*PAGE EXTRACT*.

Charlemagne, King of the Franks, introduced Christianity to Saxony around 780 and founded bishoprics at Minden and Verden.
The first ten bishops were Irish or English men; they include Saint Erlulph (died 830). Verden had a relationship with Amorbach Abbey in the Odenwald. The abbey established a missionary centre in Verden an der Aller to assist in the conversion of the Saxons to Christianity. Many abbots from this centre later become Bishops of Verden. By the 9th century, the bishopric had become a political football for the regional nobility. For example, the Billungs promoted their favourite monks from Corvey Abbey to the episcopal throne.

The present district of Verden is roughly coterminous with the medieval gaue known as the Sturmigau.

In 985, Empress Theophanu, acting as regent for the Holy Roman Emperor Otto III, granted the Bishop of Verden the privilege to hold a market, to mint coins, and to raise taxes. Furthermore, the bishop was granted the "ban" privilege (Privilegium de non appellando) in the Sturmigau. These privileges formed the basis of the future prince-bishopric (Hochstift), which came into being with the carve-up of the old Duchy of Saxony in 1180.

Since the Investiture Controversy of the 11th and 12th centuries, it became the settled practice in the Holy Roman Empire for diocesan bishops to be elected by their cathedral chapters. This resulted in a double confirmation: once by the pope for the see and once by the emperor for the governorship of the imperial state. In practice, papally confirmed bishops were then invested by the emperor with the princely regalia. This meant that the first Prince-Bishop — Tammo of Verden — had responsibility for the spiritual welfare of the diocese and the temporal welfare of the principality which covered around a quarter of the diocesan territory.

In 1195, Prince-Bishop Rudolph I founded the castle of Rotenburg upon Wümme as a stronghold against the neighbouring Prince-Archbishopric of Bremen. Later, the castle served as the prince-episcopal Residenz.

*RECORDS SUPPLIED*.

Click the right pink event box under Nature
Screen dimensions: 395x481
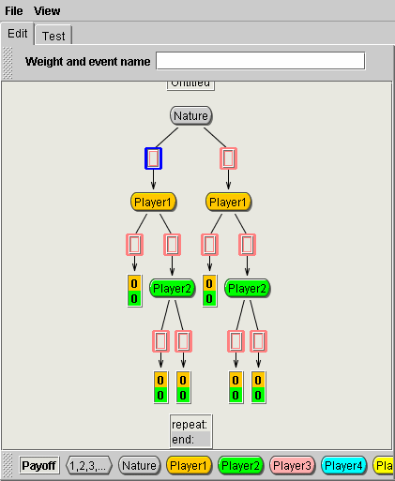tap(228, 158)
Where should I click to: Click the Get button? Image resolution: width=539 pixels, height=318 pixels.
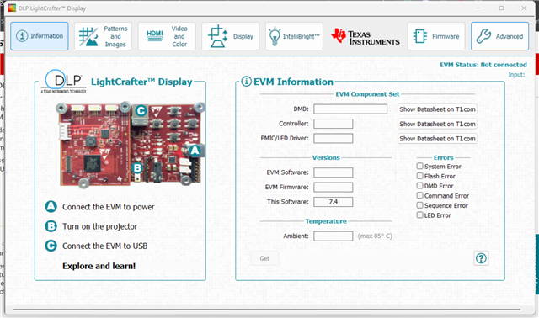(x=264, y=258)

*EXPLORE THE MATERIAL*.
A – In the Verden history text, who founded the castle of Rotenburg upon Wümme, and in what year?
B – Carry on with the Verden history text from its last sentence.
The rows have nothing to do with the Verden history text.

*RESPONSES BY TASK*.
A – Prince-Bishop Rudolph I founded it in 1195.

B –
==List of bishops, prince-bishops, and administrators==

The incumbents of the see held the following titles over the years:
- Catholic: Bishop of Verden until 1180
- Catholic: Prince-bishop of Verden (1180—1566)
- Lutheran: Diocesan Administrator of the Prince-Bishopric of Verden (1566—1630).
- Catholic: Prince-bishop of Verden (1630—1631)
- Lutheran: Diocesan Administrator (1631—1645).

==Reformation==
During the Protestant Reformation, the cathedral chapter of Verden began to elect candidates who did not conform to canon law (i.e. they were not validly ordained or they failed to secure papal confirmation). Such candidates only held the title of "Diocesan Administrator" but were colloquially called "Prince-Bishop". Three such Diocesan Administrators were elected between 1566 and 1630. In strict canon law, Verden was "sede vacante" during this period.

In 1630, by the terms of the Edict of Restitution, a Catholic bishop was appointed — Franz Wilhelm, Count von Wartenberg. He only able to hold office until 1631 or 1634. Thereafter, the diocese was suppressed and the Catholic Church was only represented by the Apostolic Vicariate of Northern Germany. Today, the territory of the diocese is part of the Roman Catholic Diocese of Hildesheim in the ecclesiastical province of Hamburg.